By Charlene Porter | Staff Writer | 29 June 2011
An image of globe showing planetary temperatures (NOAA)

The red sections on this NOAA image indicate where temperatures have increased over the last several decades.

Washington — The year 2010 ranked as one of the two warmest years on record, according to an assessment compiled by almost 370 scientists in 45 countries. The National Oceanic and Atmospheric Administration (NOAA) released 2010 State of the Climate, an annual report, on June 27.

The findings present “multiple indicators, same bottom line conclusion,” according to a NOAA briefing paper. “Consistent and unmistakable signal from the top of the atmosphere to the bottom of the oceans: The world continues to warm.”

Compiled by NOAA with the American Meteorological Society, the report tracks 41 different climate indicators, including temperatures (both lower and upper atmospheres), precipitation, greenhouse gases, humidity, sea ice and glaciers.

“We’re continuing to closely track these indicators,” said Thomas R. Karl, director of NOAA’s National Climatic Data Center, “because it is quite clear that the climate of the past cannot be assumed to represent the climate of the future.”

Air temperature was the second-warmest on record, the data show, with the Arctic warming at about twice the rate of the lower latitudes.

Two of the planet’s major climate patterns created conditions for extreme weather events in various places in 2010. The year began with the warm El Niño pattern in the Pacific Ocean, but transitioned to its “cool sister,” La Niña, by July, which created below-normal cyclone activity in the Pacific basin without the ocean heat, which drives the fierce, spinning winds.
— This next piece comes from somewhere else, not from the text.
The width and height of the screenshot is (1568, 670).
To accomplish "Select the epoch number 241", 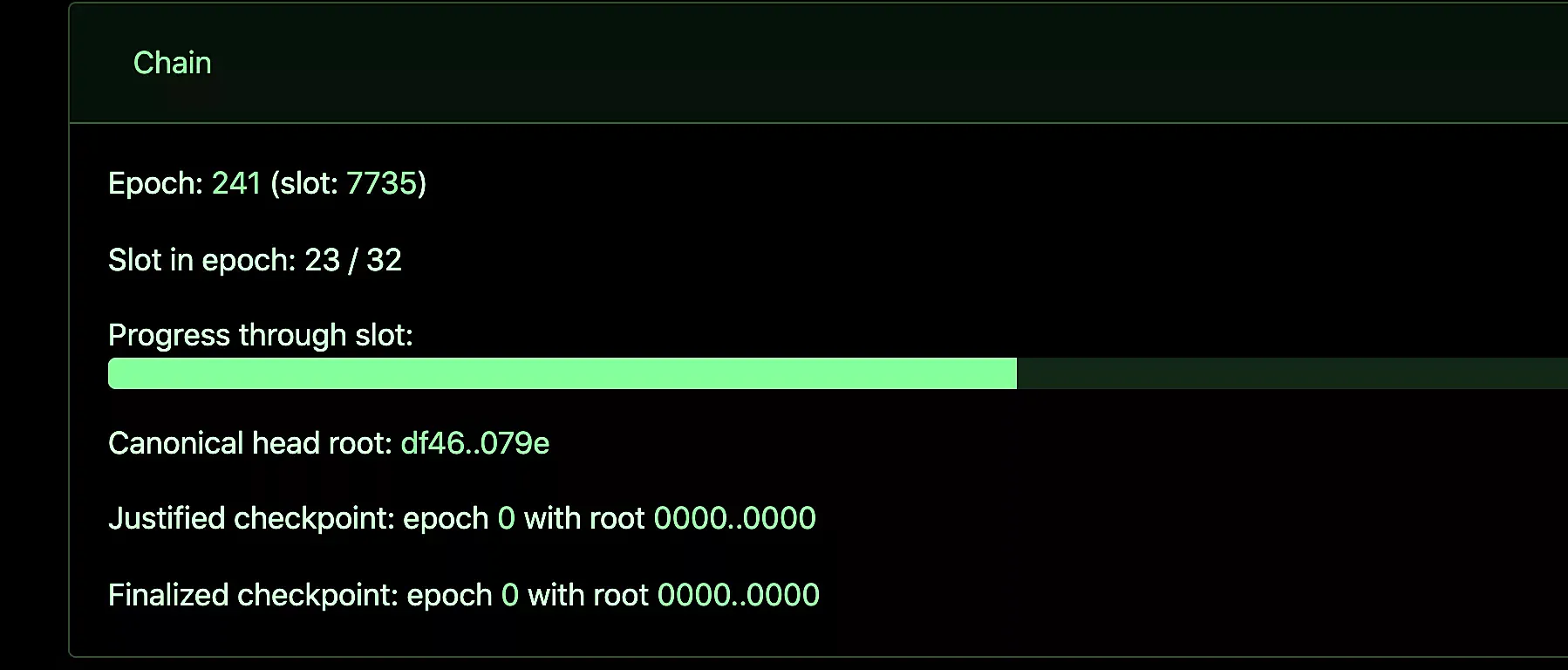I will [236, 183].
But La Niña did send record spring rains to Australia, the most severe storms recorded there in more than a century.

The Arctic Oscillation entered what is known as its “negative phase” in 2010. This means that cold Arctic air pushed its way farther south than normal, and as a result some North American cities added new pages to the record books keeping track of their snow and ice. Farther south, cities accustomed to mild winters also saw unusual cold. The same weather pattern gave Britain its coldest winter in more than 30 years and arctic conditions to other parts of Europe.

The 2010 weather conditions also led to Arctic melting, which reduced sea ice at the northernmost point of the world to an unusually low level. Glacial melt in Greenland shrank ice sheets at a rate not seen since 1958, and Alpine glaciers shrank for the 20th consecutive year.

But Antarctica was a different story, with the average sea ice volume reaching a record maximum, as the result of a pattern of unusual atmospheric variability called the Antarctic Oscillation, which kept cold air in the south.